**Exercise details:** Return the records below word for word, leaving out the pictures.

· · ·

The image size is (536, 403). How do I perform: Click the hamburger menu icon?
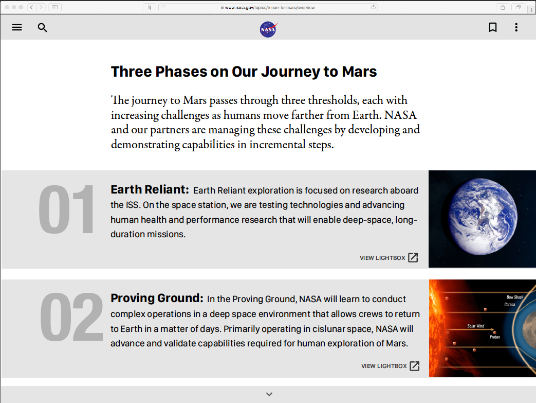point(17,27)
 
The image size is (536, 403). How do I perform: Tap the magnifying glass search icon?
point(42,27)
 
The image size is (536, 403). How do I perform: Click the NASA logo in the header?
point(268,29)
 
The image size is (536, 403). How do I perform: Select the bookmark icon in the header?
point(493,27)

· · ·

**The output:**
The image size is (536, 403). How do I perform: Click the hamburger menu icon?
point(17,27)
 
The image size is (536, 403). How do I perform: Tap the magnifying glass search icon?
point(42,27)
 
The image size is (536, 403). How do I perform: Click the NASA logo in the header?
point(268,29)
 
The image size is (536, 403). How do I perform: Select the bookmark icon in the header?
point(493,27)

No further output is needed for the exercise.